▶ [What you should do]:
Find the word "list" in the data below and copy each line that holds it.

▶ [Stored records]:
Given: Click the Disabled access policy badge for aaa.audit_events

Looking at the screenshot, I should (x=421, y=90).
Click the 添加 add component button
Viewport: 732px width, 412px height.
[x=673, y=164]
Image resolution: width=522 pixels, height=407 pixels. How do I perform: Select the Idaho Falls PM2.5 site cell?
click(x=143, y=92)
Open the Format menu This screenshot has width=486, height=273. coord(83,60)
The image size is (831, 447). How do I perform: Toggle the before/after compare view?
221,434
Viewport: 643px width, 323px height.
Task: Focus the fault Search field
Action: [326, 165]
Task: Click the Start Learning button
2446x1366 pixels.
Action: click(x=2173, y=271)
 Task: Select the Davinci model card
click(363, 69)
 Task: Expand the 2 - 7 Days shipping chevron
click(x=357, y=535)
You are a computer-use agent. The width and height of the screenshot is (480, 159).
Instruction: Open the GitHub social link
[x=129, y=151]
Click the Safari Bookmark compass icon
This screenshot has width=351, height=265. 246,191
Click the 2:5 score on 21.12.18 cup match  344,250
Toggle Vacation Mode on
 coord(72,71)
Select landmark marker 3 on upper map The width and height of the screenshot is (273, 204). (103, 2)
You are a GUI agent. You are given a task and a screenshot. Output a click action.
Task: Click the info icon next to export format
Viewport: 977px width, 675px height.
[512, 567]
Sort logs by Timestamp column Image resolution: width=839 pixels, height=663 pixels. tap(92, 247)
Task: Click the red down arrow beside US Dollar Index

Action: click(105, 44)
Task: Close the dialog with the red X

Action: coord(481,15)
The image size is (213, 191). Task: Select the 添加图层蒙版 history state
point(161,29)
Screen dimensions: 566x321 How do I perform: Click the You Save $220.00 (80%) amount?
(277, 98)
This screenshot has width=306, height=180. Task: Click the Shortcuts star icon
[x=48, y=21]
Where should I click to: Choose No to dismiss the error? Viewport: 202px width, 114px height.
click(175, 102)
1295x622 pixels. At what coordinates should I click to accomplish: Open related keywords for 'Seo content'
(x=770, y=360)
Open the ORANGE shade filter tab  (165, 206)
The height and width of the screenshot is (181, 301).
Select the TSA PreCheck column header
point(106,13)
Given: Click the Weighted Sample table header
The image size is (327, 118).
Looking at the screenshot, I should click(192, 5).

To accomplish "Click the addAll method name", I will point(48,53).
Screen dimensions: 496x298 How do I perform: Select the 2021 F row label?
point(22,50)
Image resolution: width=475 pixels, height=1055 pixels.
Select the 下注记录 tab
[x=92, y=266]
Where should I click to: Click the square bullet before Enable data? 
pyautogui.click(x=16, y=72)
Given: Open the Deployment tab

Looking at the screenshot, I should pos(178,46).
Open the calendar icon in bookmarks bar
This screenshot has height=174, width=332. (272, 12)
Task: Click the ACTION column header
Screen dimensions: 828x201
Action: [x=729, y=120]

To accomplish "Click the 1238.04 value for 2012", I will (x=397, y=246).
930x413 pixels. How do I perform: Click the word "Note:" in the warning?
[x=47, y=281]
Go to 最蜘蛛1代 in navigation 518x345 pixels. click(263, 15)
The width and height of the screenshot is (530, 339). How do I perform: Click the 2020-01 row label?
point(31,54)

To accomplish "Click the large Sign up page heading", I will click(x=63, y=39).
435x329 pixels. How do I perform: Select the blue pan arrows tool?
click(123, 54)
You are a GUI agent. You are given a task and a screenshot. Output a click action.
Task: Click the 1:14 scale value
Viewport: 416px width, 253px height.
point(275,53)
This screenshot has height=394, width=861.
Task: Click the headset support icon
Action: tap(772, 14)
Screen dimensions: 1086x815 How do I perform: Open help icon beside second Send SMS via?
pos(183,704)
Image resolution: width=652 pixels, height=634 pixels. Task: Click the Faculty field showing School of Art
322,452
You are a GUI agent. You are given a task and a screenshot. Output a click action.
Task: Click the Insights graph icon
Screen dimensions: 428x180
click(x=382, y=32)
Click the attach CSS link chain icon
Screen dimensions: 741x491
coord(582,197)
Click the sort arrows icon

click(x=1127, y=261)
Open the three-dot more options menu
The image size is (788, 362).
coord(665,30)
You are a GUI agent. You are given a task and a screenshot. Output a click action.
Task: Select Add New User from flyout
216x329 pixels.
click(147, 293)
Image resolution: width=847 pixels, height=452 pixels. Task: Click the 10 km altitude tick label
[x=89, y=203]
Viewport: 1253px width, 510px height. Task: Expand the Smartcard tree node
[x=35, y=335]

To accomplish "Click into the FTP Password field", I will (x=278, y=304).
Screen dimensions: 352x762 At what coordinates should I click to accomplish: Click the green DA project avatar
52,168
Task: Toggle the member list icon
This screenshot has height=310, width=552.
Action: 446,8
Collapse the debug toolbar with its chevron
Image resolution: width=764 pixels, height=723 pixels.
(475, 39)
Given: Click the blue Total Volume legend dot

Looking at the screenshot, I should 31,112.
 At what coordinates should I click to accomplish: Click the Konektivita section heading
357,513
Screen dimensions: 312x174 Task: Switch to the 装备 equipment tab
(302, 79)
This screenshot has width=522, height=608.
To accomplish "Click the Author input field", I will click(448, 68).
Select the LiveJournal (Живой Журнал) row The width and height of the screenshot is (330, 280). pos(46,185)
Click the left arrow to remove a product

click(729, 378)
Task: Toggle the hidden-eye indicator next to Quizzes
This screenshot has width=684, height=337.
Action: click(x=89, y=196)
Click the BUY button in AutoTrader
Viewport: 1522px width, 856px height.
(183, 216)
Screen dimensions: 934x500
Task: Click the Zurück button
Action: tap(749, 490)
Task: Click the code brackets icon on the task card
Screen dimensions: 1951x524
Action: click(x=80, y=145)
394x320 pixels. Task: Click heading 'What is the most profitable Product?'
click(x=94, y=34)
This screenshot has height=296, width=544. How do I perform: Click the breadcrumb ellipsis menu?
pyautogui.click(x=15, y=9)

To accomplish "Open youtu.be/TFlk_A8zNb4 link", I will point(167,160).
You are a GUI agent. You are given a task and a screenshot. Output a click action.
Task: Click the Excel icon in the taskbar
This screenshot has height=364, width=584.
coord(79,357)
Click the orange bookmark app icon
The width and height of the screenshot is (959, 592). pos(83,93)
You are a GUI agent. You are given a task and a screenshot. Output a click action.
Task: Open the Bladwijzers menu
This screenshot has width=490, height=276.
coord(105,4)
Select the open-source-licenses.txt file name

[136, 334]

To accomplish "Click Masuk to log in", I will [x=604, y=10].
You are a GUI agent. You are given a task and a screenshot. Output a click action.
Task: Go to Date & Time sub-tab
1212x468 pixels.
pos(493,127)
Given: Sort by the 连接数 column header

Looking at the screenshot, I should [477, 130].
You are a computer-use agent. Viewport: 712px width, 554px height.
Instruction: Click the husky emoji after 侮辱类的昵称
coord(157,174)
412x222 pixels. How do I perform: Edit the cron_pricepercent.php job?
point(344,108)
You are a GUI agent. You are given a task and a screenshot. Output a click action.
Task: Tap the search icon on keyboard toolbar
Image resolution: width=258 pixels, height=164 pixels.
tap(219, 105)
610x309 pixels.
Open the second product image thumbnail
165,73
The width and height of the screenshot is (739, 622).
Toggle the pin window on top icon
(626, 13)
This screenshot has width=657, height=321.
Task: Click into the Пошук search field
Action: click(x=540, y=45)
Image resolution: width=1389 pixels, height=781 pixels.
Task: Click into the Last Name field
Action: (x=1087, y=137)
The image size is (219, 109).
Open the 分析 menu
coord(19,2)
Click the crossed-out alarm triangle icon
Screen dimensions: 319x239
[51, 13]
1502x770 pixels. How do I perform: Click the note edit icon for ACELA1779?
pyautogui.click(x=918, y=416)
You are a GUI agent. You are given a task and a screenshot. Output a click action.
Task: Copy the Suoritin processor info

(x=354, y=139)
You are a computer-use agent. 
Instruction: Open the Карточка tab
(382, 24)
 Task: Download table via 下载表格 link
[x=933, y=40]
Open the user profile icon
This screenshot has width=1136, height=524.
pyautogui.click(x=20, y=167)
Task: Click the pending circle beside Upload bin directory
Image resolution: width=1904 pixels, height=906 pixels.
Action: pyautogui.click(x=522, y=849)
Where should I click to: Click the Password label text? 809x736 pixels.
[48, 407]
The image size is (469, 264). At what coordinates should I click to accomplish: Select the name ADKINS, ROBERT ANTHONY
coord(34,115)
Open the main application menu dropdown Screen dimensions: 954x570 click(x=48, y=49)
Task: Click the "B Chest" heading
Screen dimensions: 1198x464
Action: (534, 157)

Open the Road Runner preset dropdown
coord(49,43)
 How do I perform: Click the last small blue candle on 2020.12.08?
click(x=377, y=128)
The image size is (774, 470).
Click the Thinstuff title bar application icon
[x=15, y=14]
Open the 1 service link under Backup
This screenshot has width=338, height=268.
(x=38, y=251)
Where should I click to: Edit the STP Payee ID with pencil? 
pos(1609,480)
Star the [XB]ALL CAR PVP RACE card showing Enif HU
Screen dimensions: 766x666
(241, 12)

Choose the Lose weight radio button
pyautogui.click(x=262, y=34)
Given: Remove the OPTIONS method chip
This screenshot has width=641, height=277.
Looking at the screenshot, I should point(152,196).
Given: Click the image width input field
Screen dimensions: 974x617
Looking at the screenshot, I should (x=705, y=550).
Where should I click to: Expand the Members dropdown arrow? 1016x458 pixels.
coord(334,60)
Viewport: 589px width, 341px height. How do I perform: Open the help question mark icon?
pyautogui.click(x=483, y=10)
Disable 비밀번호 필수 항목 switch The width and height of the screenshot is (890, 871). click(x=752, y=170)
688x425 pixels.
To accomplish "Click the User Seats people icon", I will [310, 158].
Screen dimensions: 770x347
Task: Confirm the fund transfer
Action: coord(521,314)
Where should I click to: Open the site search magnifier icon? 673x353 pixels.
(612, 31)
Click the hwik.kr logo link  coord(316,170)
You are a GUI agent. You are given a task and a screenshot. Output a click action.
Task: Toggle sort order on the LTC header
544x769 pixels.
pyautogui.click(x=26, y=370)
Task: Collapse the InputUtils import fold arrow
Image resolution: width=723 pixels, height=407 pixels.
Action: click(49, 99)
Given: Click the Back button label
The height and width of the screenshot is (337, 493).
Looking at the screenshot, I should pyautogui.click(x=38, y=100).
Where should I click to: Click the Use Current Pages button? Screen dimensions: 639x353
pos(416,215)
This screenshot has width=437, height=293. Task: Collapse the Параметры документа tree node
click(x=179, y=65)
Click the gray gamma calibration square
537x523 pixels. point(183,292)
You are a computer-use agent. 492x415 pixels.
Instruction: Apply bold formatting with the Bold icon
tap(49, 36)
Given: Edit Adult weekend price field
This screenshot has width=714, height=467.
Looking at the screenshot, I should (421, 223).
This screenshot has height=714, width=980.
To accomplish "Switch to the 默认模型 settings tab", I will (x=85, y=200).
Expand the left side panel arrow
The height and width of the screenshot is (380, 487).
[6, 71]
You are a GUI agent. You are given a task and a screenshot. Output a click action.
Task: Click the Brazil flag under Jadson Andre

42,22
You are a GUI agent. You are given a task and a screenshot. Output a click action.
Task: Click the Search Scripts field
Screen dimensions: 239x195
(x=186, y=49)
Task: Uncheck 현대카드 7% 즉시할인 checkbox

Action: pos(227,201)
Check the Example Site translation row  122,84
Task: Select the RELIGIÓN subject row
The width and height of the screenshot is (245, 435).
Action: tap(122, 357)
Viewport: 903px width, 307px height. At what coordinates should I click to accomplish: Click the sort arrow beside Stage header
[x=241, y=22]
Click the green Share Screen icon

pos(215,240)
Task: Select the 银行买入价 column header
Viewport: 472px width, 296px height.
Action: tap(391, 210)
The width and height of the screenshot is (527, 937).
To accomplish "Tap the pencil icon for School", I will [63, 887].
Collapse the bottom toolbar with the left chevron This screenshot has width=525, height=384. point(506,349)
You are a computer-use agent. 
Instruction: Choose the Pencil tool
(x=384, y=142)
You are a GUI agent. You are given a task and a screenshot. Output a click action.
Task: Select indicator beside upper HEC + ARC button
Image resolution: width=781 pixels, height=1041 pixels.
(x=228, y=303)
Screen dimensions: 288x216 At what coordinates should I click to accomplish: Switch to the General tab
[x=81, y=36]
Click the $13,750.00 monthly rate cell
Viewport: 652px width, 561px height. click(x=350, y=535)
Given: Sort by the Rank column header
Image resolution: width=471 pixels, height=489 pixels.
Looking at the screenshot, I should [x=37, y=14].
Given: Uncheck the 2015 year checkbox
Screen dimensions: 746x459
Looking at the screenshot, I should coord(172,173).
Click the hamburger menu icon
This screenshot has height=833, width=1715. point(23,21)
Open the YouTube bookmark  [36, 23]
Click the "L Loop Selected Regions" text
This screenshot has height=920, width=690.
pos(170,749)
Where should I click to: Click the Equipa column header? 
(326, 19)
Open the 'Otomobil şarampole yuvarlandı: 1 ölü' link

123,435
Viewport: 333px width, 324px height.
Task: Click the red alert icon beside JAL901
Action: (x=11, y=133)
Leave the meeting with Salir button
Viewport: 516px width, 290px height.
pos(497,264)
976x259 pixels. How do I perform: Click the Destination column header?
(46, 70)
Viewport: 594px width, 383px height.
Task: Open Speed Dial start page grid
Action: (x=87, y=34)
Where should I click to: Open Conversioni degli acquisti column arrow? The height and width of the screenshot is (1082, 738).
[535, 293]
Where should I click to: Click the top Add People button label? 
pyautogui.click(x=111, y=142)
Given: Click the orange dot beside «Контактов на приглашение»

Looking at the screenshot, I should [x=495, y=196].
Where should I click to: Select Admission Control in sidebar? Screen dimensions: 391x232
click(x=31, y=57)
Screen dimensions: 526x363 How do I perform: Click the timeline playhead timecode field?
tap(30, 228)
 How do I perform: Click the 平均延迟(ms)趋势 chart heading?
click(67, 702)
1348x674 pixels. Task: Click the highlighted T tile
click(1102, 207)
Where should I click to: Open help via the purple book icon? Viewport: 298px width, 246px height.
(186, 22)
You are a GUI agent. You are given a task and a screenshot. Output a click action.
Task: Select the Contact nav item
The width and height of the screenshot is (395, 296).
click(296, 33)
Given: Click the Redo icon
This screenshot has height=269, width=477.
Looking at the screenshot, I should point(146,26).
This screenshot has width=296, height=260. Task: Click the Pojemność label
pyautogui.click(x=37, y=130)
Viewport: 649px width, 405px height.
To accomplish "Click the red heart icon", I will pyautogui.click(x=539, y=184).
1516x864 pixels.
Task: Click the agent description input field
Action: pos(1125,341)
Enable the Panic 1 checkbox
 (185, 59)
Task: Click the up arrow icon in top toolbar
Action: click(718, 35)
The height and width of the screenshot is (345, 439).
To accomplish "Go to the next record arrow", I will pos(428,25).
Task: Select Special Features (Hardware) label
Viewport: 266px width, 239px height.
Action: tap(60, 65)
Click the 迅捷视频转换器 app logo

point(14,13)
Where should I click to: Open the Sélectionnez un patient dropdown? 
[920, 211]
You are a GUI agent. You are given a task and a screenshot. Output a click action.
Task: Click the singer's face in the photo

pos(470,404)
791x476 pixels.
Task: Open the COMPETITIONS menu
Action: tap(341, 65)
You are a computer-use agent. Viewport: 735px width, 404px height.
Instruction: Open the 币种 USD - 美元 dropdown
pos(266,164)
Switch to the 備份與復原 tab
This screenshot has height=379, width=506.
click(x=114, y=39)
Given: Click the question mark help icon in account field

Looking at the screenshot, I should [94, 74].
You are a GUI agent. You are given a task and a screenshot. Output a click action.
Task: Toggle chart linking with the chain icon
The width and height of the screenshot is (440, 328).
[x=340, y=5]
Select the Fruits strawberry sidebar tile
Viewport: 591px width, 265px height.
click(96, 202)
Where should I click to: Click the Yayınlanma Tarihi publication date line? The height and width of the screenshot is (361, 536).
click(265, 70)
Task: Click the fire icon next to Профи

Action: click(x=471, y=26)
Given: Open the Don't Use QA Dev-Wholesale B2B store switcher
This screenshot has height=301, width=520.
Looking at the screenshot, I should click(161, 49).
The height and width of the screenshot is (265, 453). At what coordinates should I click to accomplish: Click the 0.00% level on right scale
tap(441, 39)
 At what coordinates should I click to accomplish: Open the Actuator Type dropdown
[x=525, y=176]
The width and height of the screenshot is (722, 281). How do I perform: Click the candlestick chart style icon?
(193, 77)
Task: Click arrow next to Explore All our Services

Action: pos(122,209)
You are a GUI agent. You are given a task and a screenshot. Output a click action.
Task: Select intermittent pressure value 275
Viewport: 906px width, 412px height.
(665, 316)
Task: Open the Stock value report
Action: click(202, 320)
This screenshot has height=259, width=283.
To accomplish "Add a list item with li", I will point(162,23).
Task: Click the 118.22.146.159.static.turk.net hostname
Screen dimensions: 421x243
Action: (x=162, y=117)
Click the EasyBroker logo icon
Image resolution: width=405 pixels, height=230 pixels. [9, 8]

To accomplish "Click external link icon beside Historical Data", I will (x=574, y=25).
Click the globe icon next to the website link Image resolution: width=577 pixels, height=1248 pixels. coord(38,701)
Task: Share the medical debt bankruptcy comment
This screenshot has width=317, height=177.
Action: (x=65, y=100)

▶ [Answer to this problem]:
Task: Toggle the member list icon
To accomplish "Add a list item with li", I will point(162,23).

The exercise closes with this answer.